Tyler Durden's picture

While there are those financial publications who have realized that reliance on shadow markets for unsecured repo and otherwise lending may be troublesome in the short-, medium- and long-run, something we warned back in March 2010, a far more tangible threat is not what is happening in the already largely contracting shadow banking realm, but in real, non-shadow markets. Because for shadow to be impaired, these traditional liquidity conduits would have to be shut down first. Alas, while stocks resolutely continue to ignore anything but both good and bad headlines, all of which justify either QE3 or a surging economy (nothing new - as we have said this will occur most likely through the end of the year in a carbon copy of 2010), liquidity in non-shadow markets is the most impaired it has been in a long time, with 3M USD Libor rising again to 0.327% from 0.326%, although the story as usual lying below the headlines.
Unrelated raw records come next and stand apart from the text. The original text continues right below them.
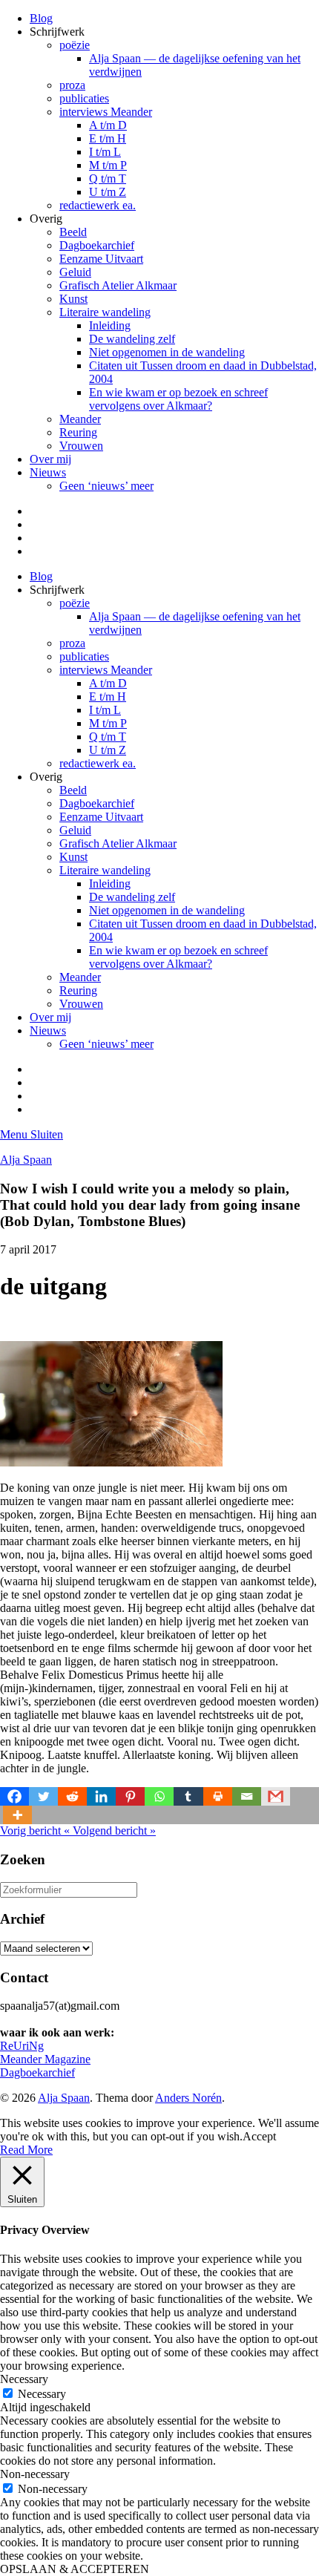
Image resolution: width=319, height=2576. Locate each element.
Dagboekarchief (96, 245)
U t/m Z (107, 192)
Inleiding (110, 325)
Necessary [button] (24, 2379)
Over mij (50, 459)
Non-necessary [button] (35, 2474)
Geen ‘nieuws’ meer (106, 485)
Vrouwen (81, 445)
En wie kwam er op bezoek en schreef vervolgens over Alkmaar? (178, 399)
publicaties (84, 98)
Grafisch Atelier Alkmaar (118, 285)
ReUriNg (22, 2045)
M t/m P (108, 165)
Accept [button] (259, 2136)
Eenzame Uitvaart (101, 258)
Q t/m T (107, 178)
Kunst (73, 298)
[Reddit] (72, 1796)
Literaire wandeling (105, 312)
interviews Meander (105, 111)
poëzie (74, 45)
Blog (41, 18)
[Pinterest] (130, 1796)
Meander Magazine (45, 2059)
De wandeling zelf (132, 338)
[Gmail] (275, 1796)
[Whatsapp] (159, 1796)
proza (72, 85)
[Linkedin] (101, 1796)
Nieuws (48, 472)
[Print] (217, 1796)
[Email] (246, 1796)
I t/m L (105, 151)
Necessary (42, 2393)
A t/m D (108, 125)
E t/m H (107, 138)
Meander (80, 419)
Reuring (78, 432)
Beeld (73, 232)
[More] (17, 1815)
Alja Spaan (26, 1159)
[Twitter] (43, 1796)
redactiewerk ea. (97, 205)
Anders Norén (188, 2097)
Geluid (75, 272)
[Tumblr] (188, 1796)
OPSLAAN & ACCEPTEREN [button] (74, 2569)
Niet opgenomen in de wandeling (167, 352)
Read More (26, 2149)
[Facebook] (14, 1796)
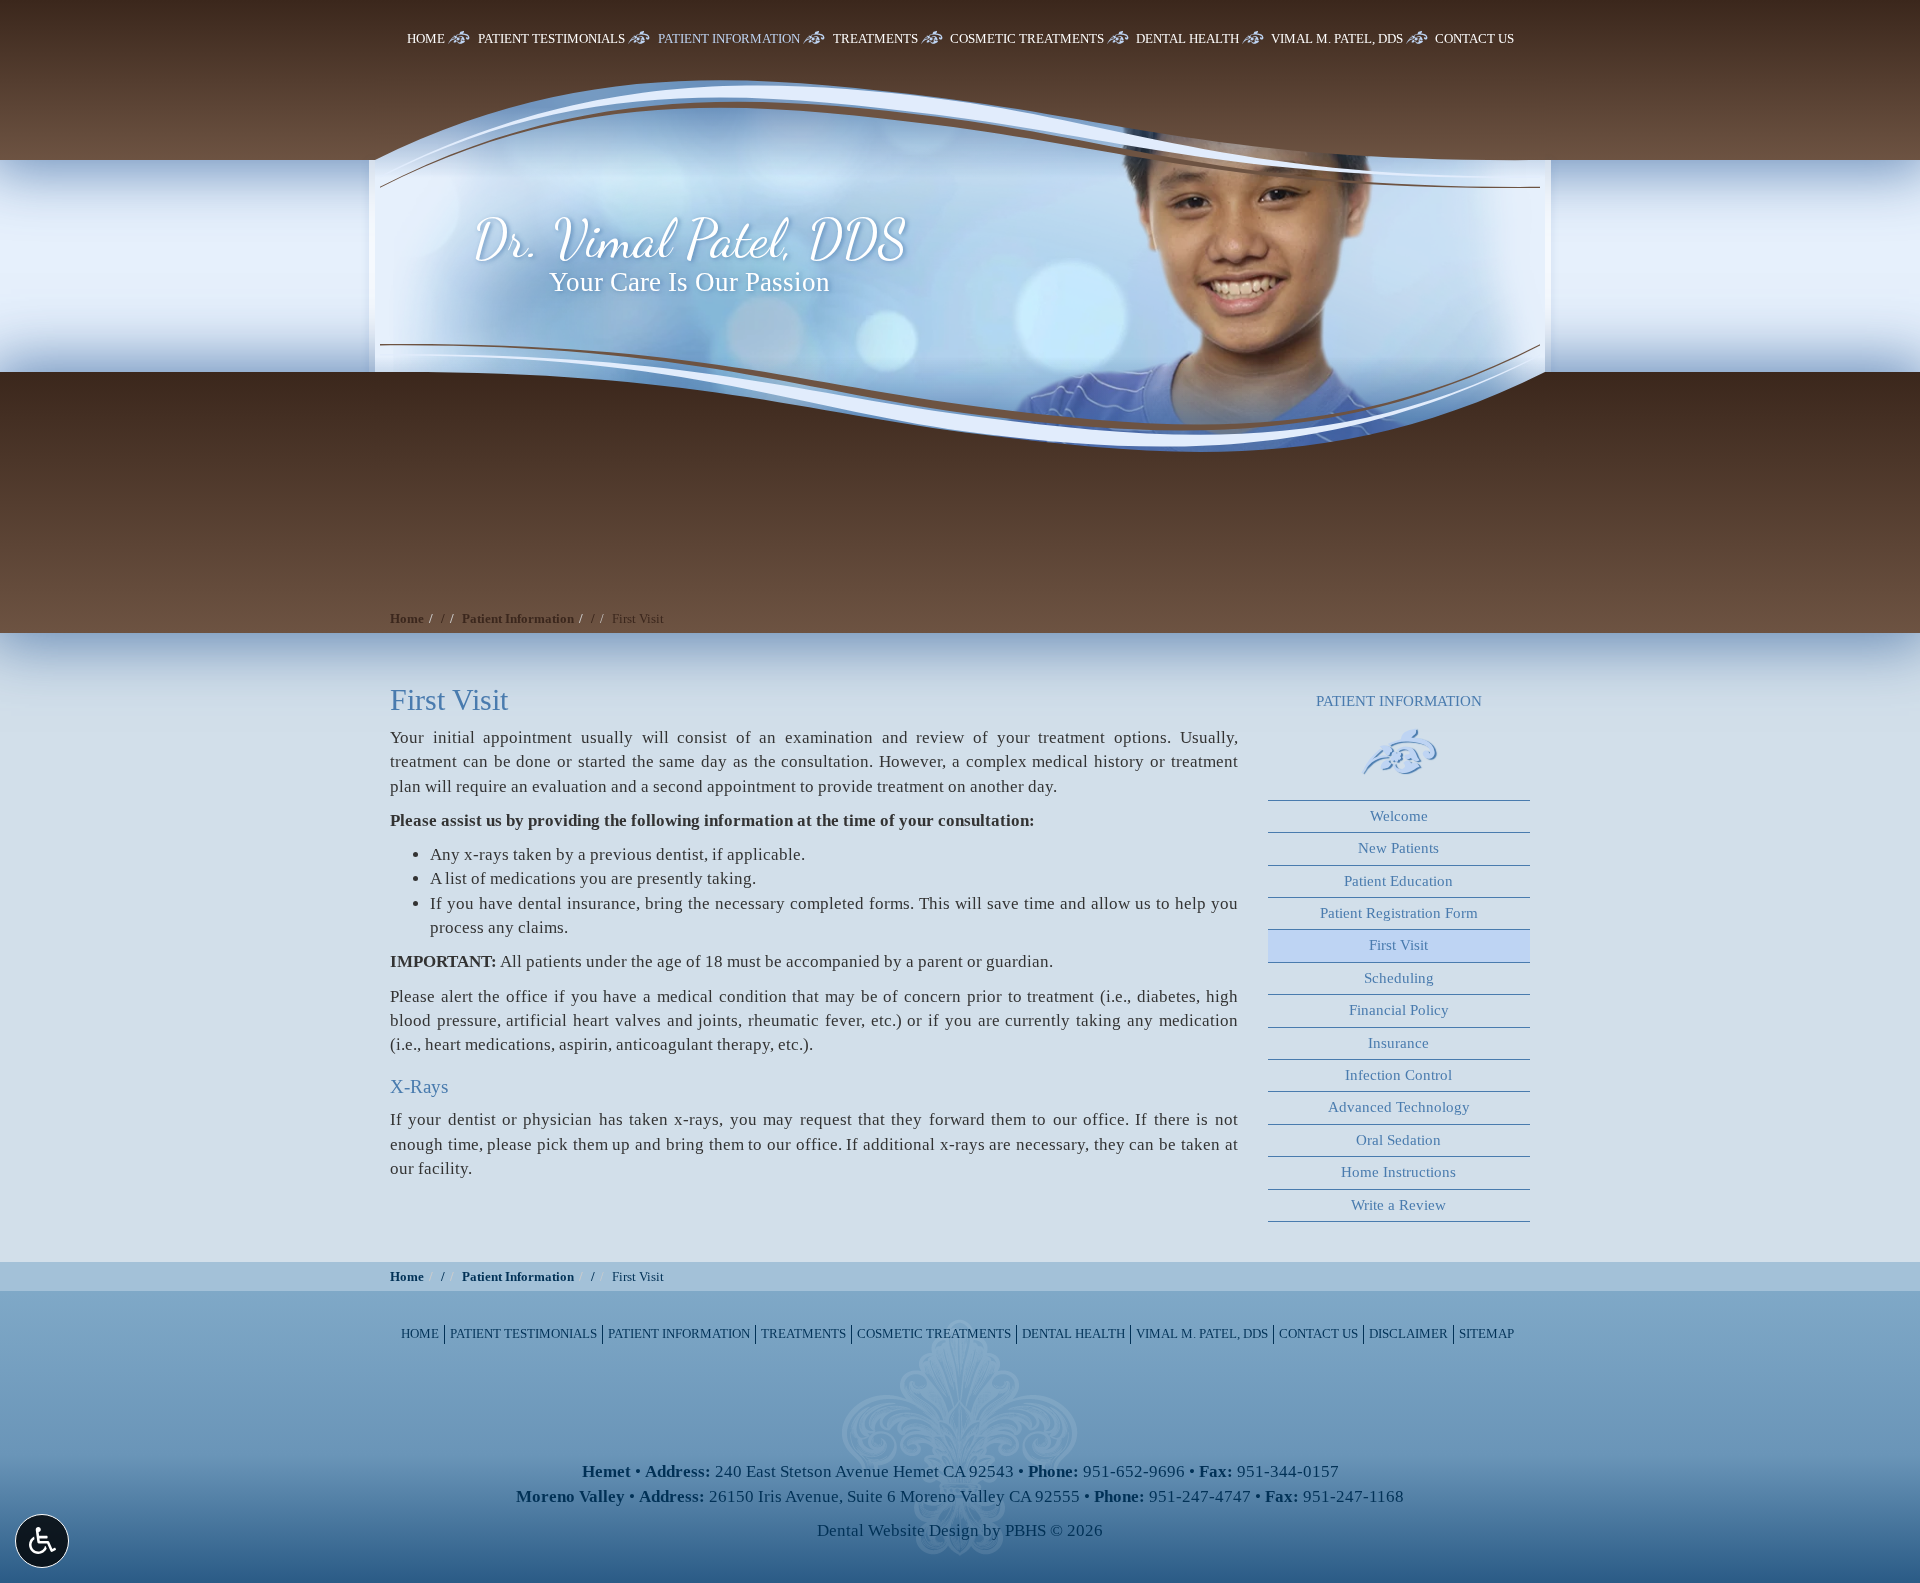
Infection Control (1398, 1075)
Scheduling (1399, 978)
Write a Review (1398, 1205)
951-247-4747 (1200, 1496)
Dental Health (1187, 38)
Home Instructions (1398, 1172)
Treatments (875, 38)
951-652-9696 (1134, 1471)
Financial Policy (1399, 1010)
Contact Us (1474, 38)
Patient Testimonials (551, 38)
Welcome (1399, 816)
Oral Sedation (1398, 1140)
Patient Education (1398, 881)
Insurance (1398, 1043)
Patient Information (729, 38)
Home (426, 38)
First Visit (1398, 945)
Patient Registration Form (1399, 913)
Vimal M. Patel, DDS (1337, 38)
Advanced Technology (1399, 1107)
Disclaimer (1408, 1333)
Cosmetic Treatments (1027, 38)
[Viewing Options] (42, 1541)
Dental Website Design (898, 1530)
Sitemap (1486, 1333)
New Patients (1398, 848)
As the charts below show not only are European banks seeing their LIBOR rates increasing (in as much as any of this is even remotely credible), with SocGen and Barclays the two most troubled banks from a self-reported liquidity standpoint, but also that the spread between the lowest and highest reported LIBOR is now the widest it has been in all of 2011. A few more days in which European funding markets completely ignore what is going on with US stocks (the same as US bonds incidentally), and the time to talk about shadow banking repo halts may indeed be nigh.